Figure 7a–e shows the performance comparison of the top-10 retrieved images using different methods. The leftmost image in each row of
Figure 7a–e is the query image, and the remaining images are a set of retrieved images ordered in ascending order from left to right. For clarity, if a retrieved image owns the same group label as the query, it is flagged as a green frame; otherwise, it is flagged as a red frame. In
Figure 7a, there are 7 related images to the query image “River Lake” from RSSCN7 using mdLBP, 8 using maLBP, 8 using CDH, 4 using MSD, 9 using LNDP + LBP, 3 using MPEG-CED, 3 using Joint Colorhist, 8 using OCLBP, 7 using IOCLBP, 4 using PUH + MCM and 10 using HHD. Note that, although the images from “Forest” have a similar color to “River Lake”, leading to the error results by most of the existing schemes, HHD can retrieve the targeted images accurately. In
Figure 7b, for the query image “Baseball Field” from AID, the number of targeted images using mdLBP, maLBP, CDH, MSD, LNDP + LBP, MPEG-CED, Joint Colorhist, OCLBP, IOCLBP, PUH + MCM, and HHD descriptors are 7, 7, 9, 6, 5, 9, 5, 8, 9, 9 and 10, respectively. It can be seen that HHD not only displays a better retrieval result than all other descriptors, but also shows the robustness of rotation and resolution differences. In
Figure 7c, for the query image “Rice” from Outex-00013, the precision achieved by using mdLBP, maLBP, CDH, MSD, LNDP + LBP, MPEG-CED, Joint Colorhist, PUH + MCM, and HHD descriptors are 40%, 40%, 80%, 70%, 30%, 80%, 80%, 90% and 100%, respectively. In comparison, we can see that although all retrieved images show a similar content appearance, yet HHD still outperforms all other descriptors. In
Figure 7d, for the query image “Carpet” from Outex-00014, the precision obtained by using mdLBP, maLBP, CDH, MSD, LNDP + LBP, MPEG-CED, Joint Colorhist, OCLBP, IOCLBP, PUH + MCM, and HHD descriptors are 40%, 30%, 70%, 10%, 30%, 40%, 30%, 70%, 50%, 50% and 100%, respectively. As shown in
Figure 7e, for the query image “Paper Bag” from ETHZ-53, HHD still outperforms all other existing descriptors. From the above results, we can conclude that HHD not only depicts the image semantic information with similar textural structure appearance but also discriminates the color and texture differences, effectively. In summary, the effectiveness of the proposed descriptor is demonstrated by comparing with existing approaches in terms of the top-10 retrieved images.

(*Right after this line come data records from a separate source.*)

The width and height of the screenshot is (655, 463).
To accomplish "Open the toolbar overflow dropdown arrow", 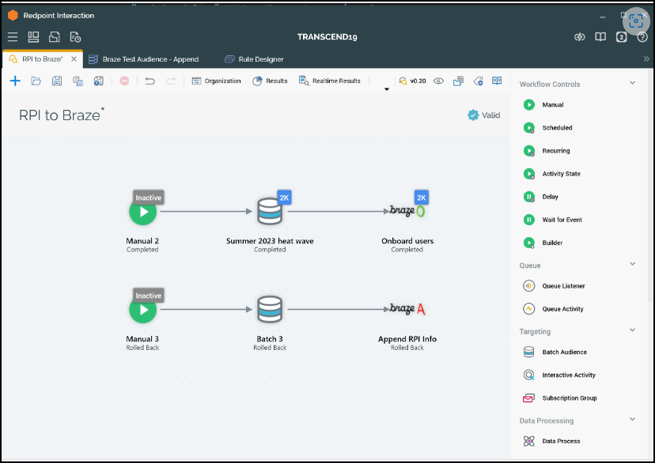I will click(x=387, y=88).
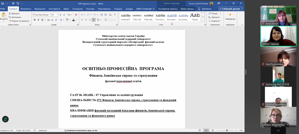Click the Спільний доступ button
This screenshot has width=299, height=134.
[x=231, y=9]
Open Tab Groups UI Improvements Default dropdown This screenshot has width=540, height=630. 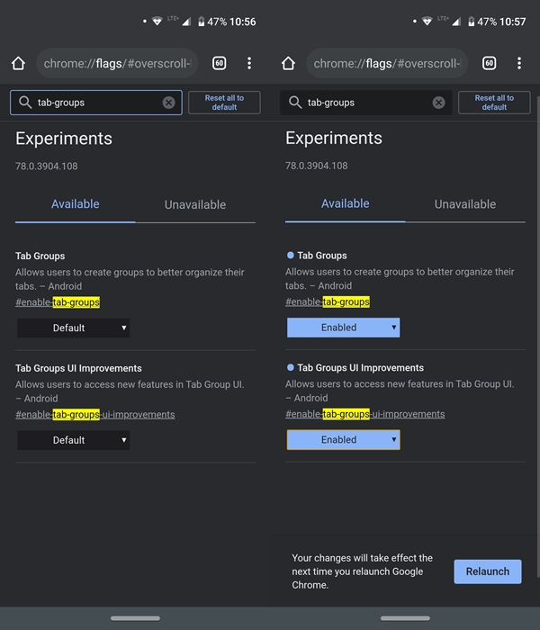point(73,440)
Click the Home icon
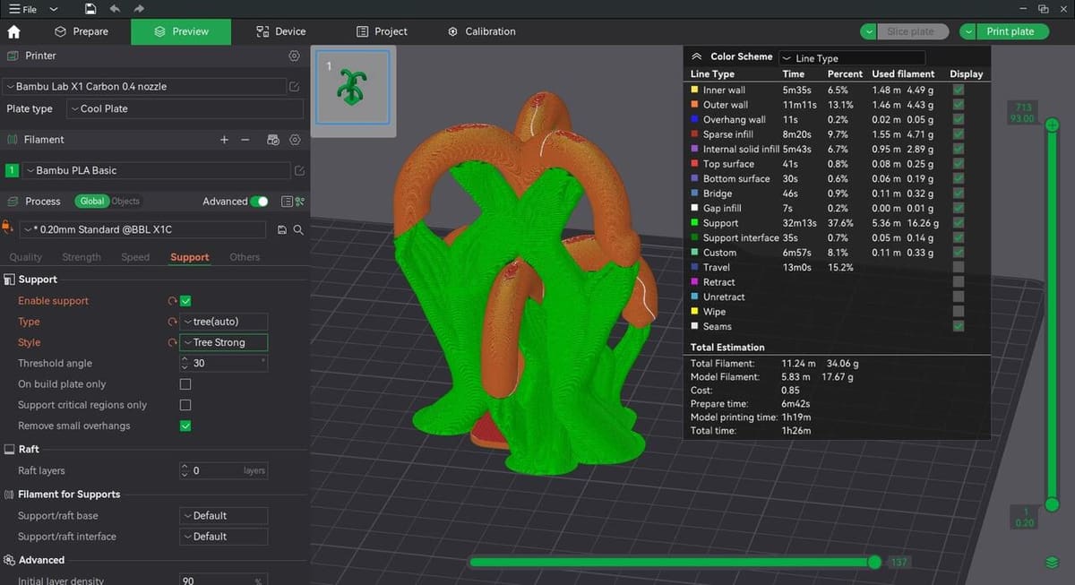Screen dimensions: 1075x585 [x=13, y=31]

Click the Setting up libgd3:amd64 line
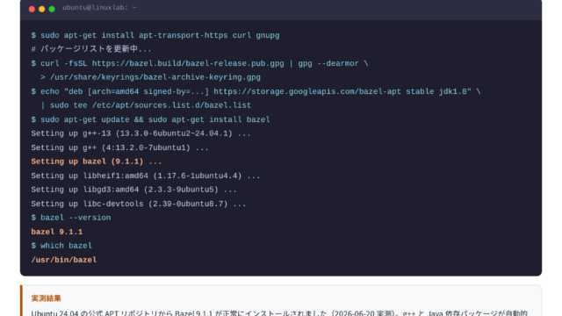(x=133, y=190)
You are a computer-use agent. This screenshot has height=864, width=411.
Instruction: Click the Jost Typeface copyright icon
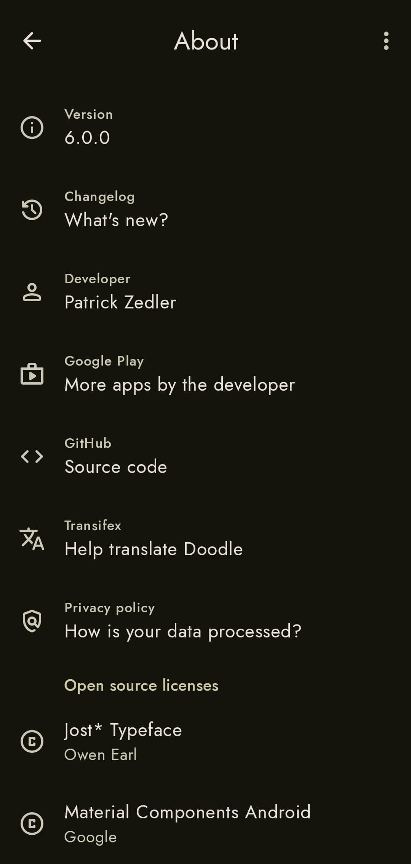[32, 741]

Figure 8a–e shows the performance comparison of the proposed HHD with existing approaches over RSSCN7, AID, Outex-00013 and Outex-00014 in terms of the precision–recall curve. According to
Figure 8a,b, it can be observed that the precision–recall curve of HHD is obviously superior to all other fusion-based approaches. According to
Figure 8c,d, it can be seen that the precision–recall curve of other fusion-based approaches is inferior to HHD over Outex-00013 and Outex-00014 obviously. Moreover, as shown in
Figure 8e, both HHD and PUH + MCM are higher than mdLBP, maLBP, CDH, MSD, LNDP + LBP, OCLBP, IOCLBP, and Joint Colorhist on ETHZ-53. The reasons can be summarized as follows:
- (1)
Joint Colorhist, mdLBP, maLBP and LNDP + LBP only extract an independent color or texture information.
- (2)
CDH, MSD and MPEG-CED consider the color and edge orientation information from different channels, while the texture information is ignored.
- (3)
OCLBP and IOCLBP combine the color and texture information, but the edge orientation information is lost.
- (4)
Although PUH + MCM integrates the color, edge orientation and texture information as a whole, the perceptually uniform motif patterns are lost.
- (5)
HHD not only integrates the merits of the color, edge orientation and texture information, but also considers the perceptually uniform motif patterns.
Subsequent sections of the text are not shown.